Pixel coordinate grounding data
'''

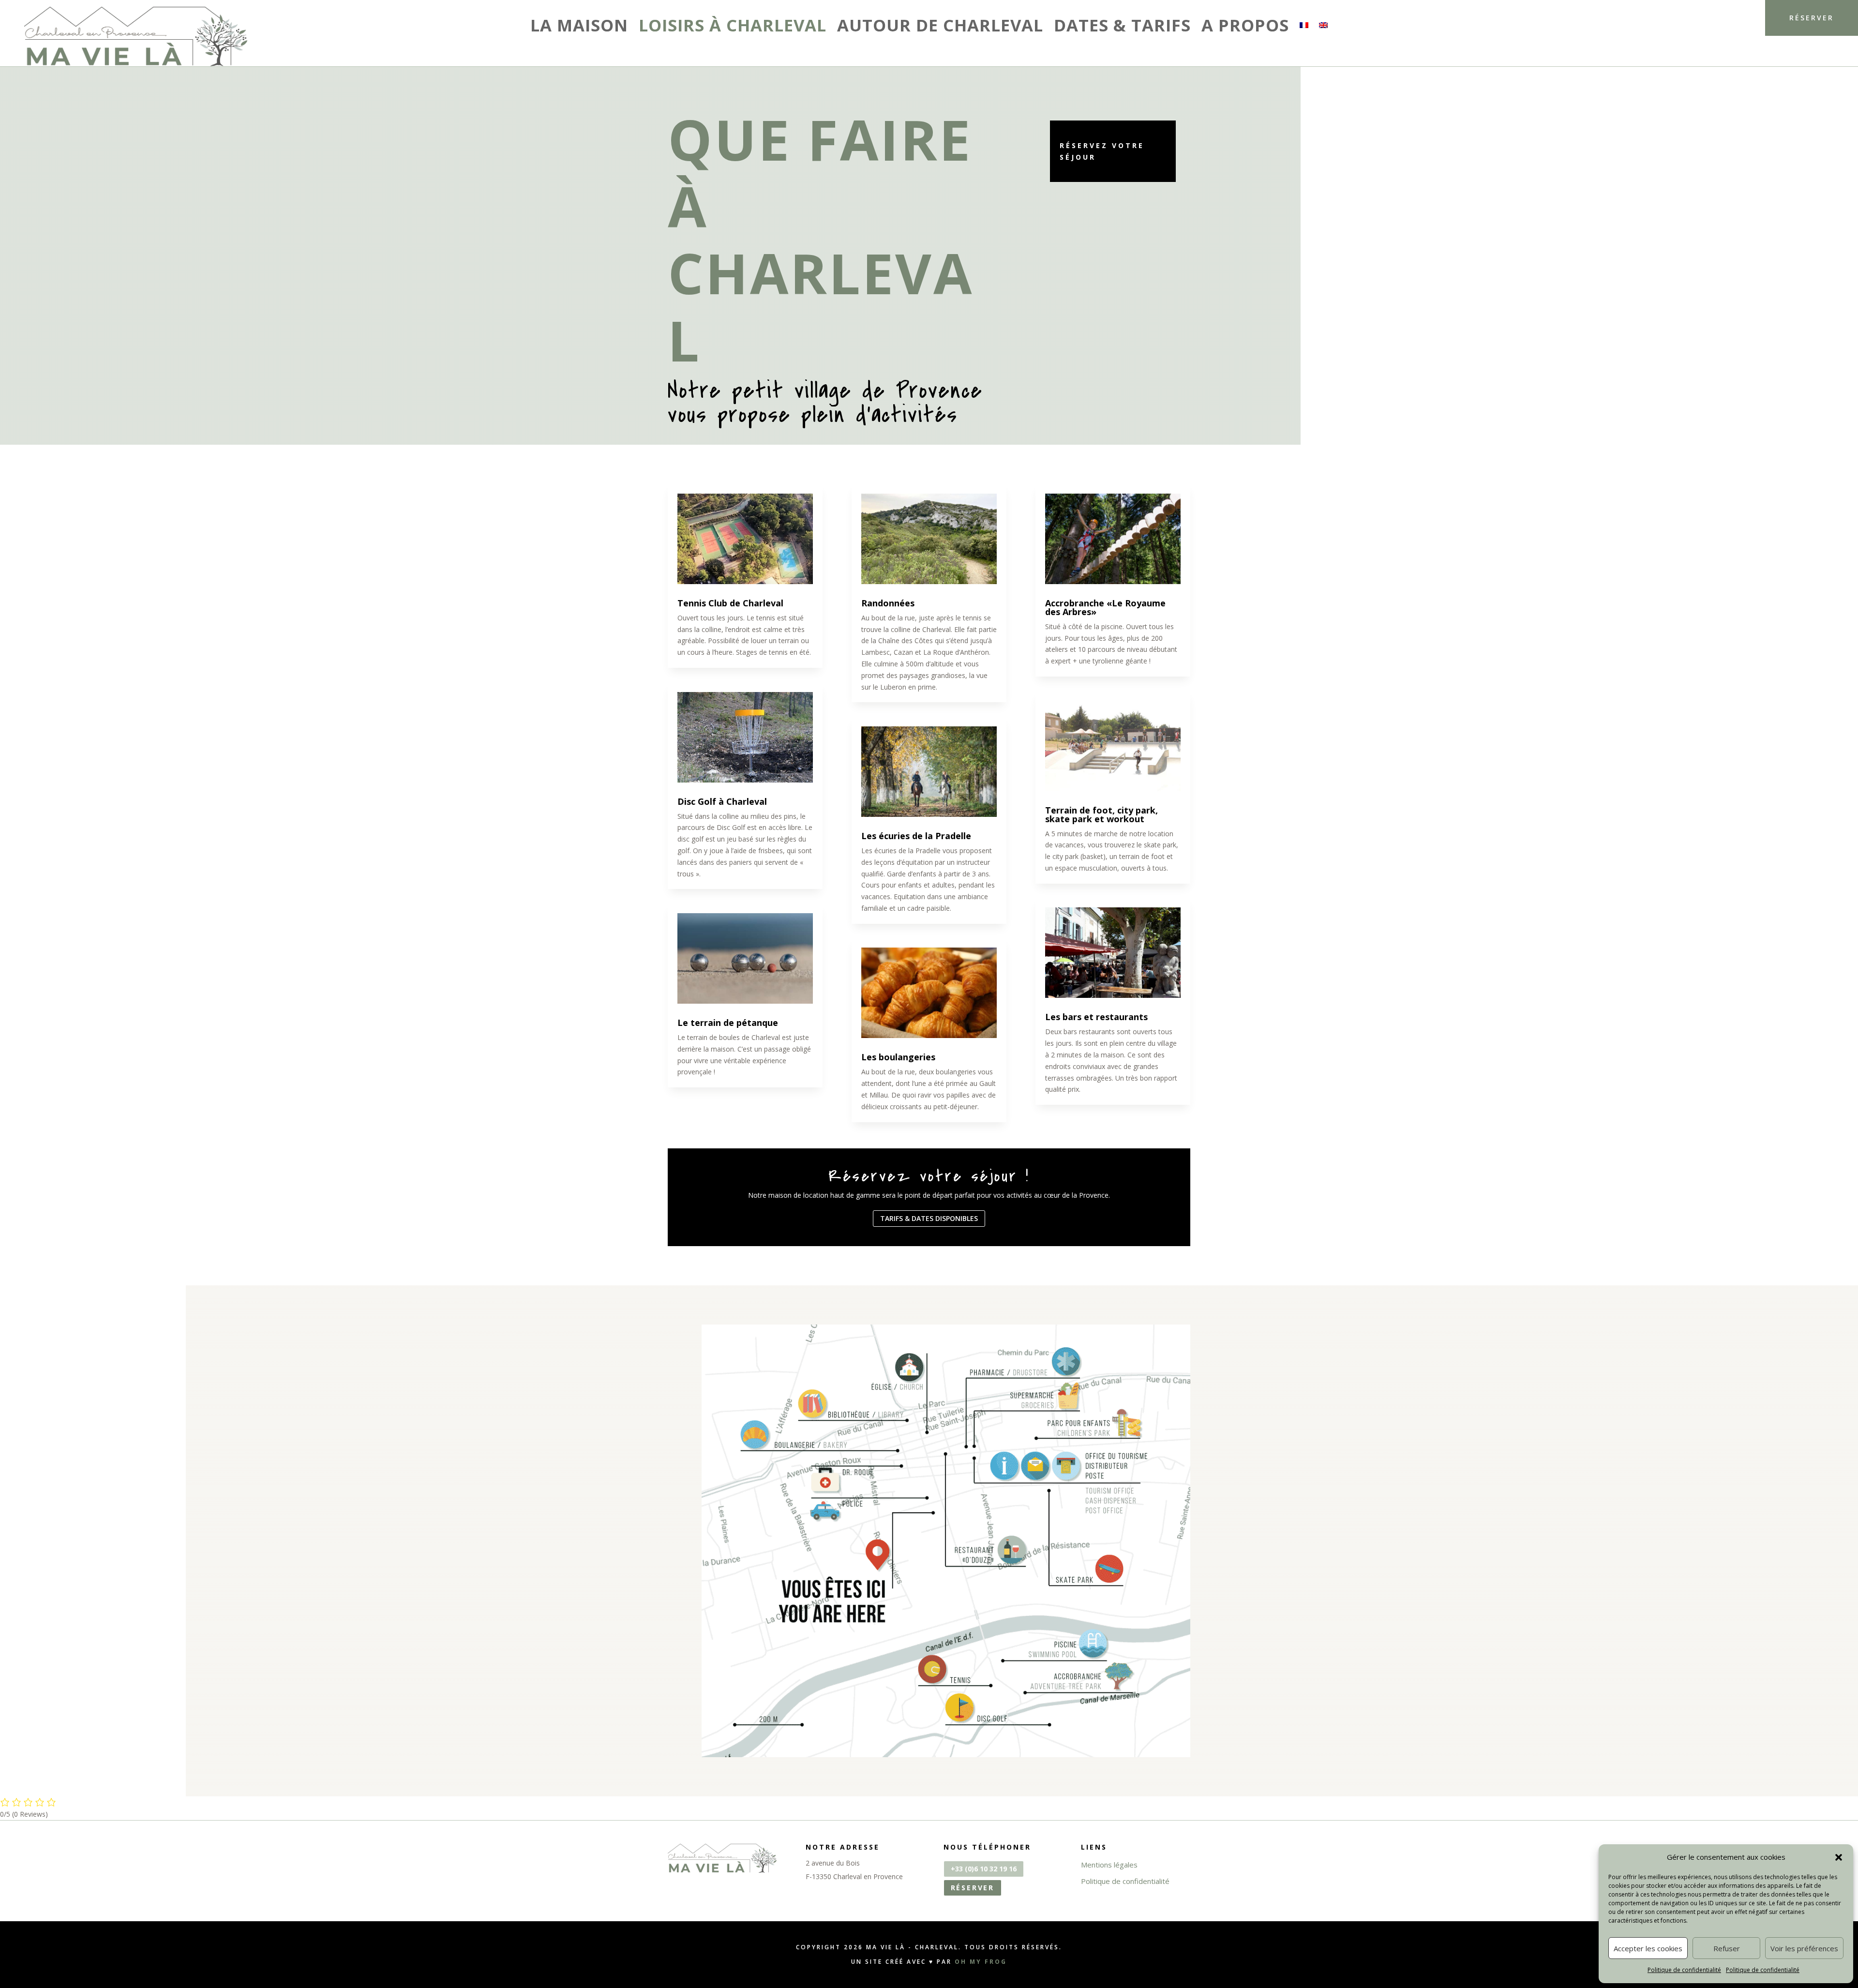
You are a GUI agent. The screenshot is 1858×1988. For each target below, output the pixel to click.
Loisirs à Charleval (732, 26)
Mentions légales (1109, 1864)
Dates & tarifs (1122, 26)
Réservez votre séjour (1102, 151)
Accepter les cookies (1648, 1948)
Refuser (1726, 1948)
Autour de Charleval (940, 26)
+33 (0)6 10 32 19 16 (984, 1868)
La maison (579, 26)
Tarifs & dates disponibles (929, 1218)
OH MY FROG (981, 1962)
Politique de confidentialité (1684, 1970)
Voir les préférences (1804, 1948)
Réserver (1811, 17)
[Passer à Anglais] (1323, 27)
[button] (1838, 1857)
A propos (1245, 26)
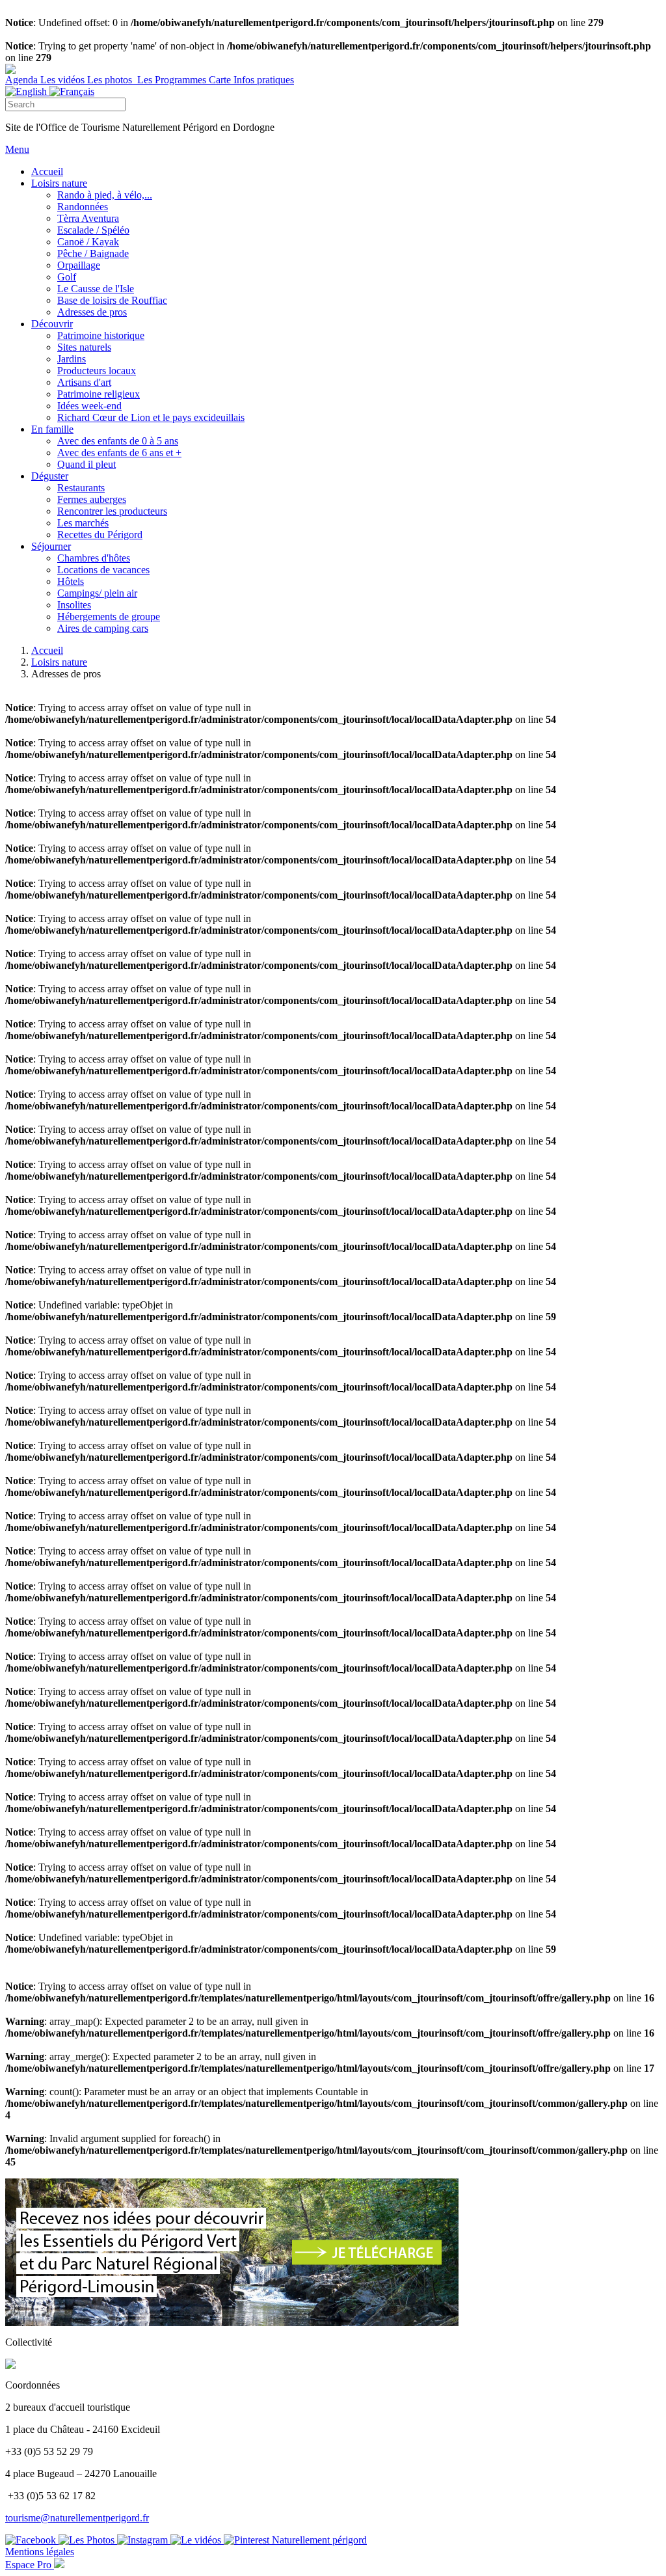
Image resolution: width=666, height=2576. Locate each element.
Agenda (22, 79)
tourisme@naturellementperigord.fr (77, 2517)
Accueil (47, 650)
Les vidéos (63, 79)
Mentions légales (39, 2551)
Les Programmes (172, 79)
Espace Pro (29, 2564)
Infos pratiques (263, 79)
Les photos (111, 79)
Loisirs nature (59, 662)
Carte (221, 79)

'''

* ASSIGNMENT *
Your task is to retype all the entries exactly and leave out any pictures.

* SOLUTION TO THIS TASK *
You are a GUI agent. The screenshot is 1858×1988. For each target below, output the pixel to click.
Loisirs à Charleval (732, 26)
Mentions légales (1109, 1864)
Dates & tarifs (1122, 26)
Réservez votre séjour (1102, 151)
Accepter les cookies (1648, 1948)
Refuser (1726, 1948)
Autour de Charleval (940, 26)
+33 (0)6 10 32 19 16 (984, 1868)
La maison (579, 26)
Tarifs & dates disponibles (929, 1218)
OH MY FROG (981, 1962)
Politique de confidentialité (1684, 1970)
Voir les préférences (1804, 1948)
Réserver (1811, 17)
[Passer à Anglais] (1323, 27)
[button] (1838, 1857)
A propos (1245, 26)
Image resolution: width=666, height=2576. Locate each element.
Agenda (22, 79)
tourisme@naturellementperigord.fr (77, 2517)
Accueil (47, 650)
Les vidéos (63, 79)
Mentions légales (39, 2551)
Les Programmes (172, 79)
Espace Pro (29, 2564)
Infos pratiques (263, 79)
Les photos (111, 79)
Loisirs nature (59, 662)
Carte (221, 79)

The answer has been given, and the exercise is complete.